Giter Club home page Giter Club logo

http-fetcher's Introduction

Build Status license Coverage Status

Overview

Crawler-Commons is a set of reusable Java components that implement functionality common to any web crawler.
These components benefit from collaboration among various existing web crawler projects, and reduce duplication of effort.

Table of Contents

User Documentation

Javadocs

Mailing List

There is a mailing list on Google Groups.

Installation

Using Maven, add the following dependency to your pom.xml:

<dependency>
    <groupId>com.github.crawler-commons</groupId>
    <artifactId>crawler-commons</artifactId>
    <version>1.4</version>
</dependency>

Using Gradle, add the folling to your build file:

dependencies {
    implementation group: 'com.github.crawler-commons', name: 'crawler-commons', version: '1.4'
}

News

18th July 2023 - crawler-commons 1.4 released

We are pleased to announce the 1.4 release of Crawler-Commons.

The new release includes many improvements and bug fixes, several dependency upgrades and improvements to the automatic build system. The following are the most notable improvements and changes:

  • Java 11 is now required to run or build crawler-commons
  • the robots.txt parser (SimpleRobotRulesParser) is now compliant with RFC 9309 and provides a new API entry point accepting a collection of single-word user-agent product tokens which allows for faster and RFC-compliant matching of robots.txt user-agent lines. Please note that user-agent product tokens must be lower-case.

See the CHANGES.txt file included with the release for the detailed list of changes.

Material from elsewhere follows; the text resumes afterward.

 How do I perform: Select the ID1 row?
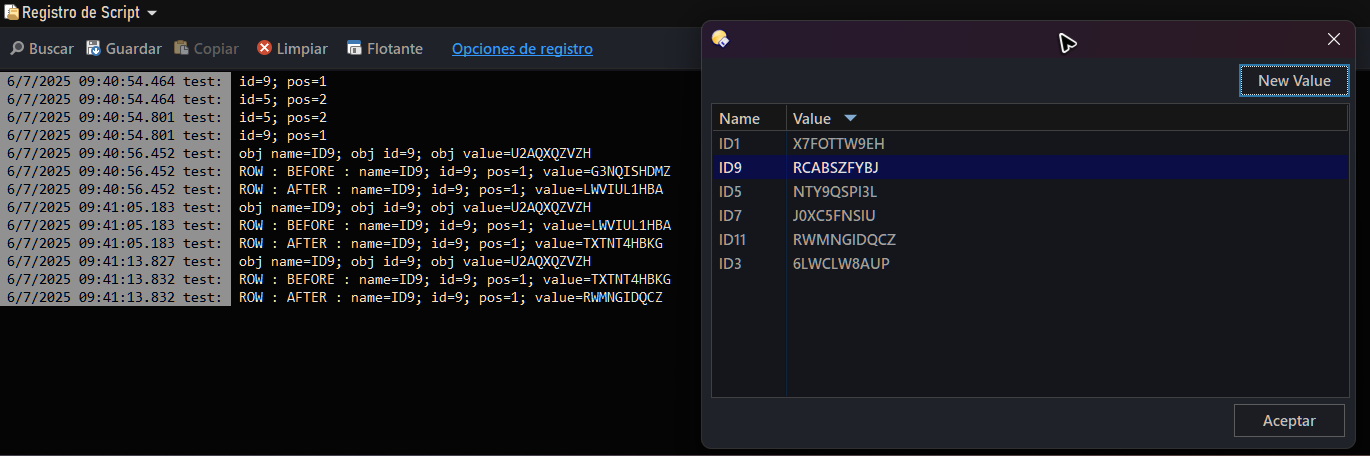click(x=1029, y=143)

28th July 2022 - crawler-commons 1.3 released

We are glad to announce the 1.3 release of Crawler-Commons. See the CHANGES.txt file included with the release for a complete list of details. The new release includes multiple dependency upgrades, improvements to the automatic builds, and a tighter protections against XXE vulnerability issues in the Sitemap parser.

14th October 2021 - crawler-commons 1.2 released

We are glad to announce the 1.2 release of Crawler-Commons. See the CHANGES.txt file included with the release for a complete list of details. This version fixes an XXE vulnerability issue in the Sitemap parser and includes several improvements to the URL normalizer and the Sitemaps parser.

29th June 2020 - crawler-commons 1.1 released

We are glad to announce the 1.1 release of Crawler-Commons. See the CHANGES.txt file included with the release for a full list of details.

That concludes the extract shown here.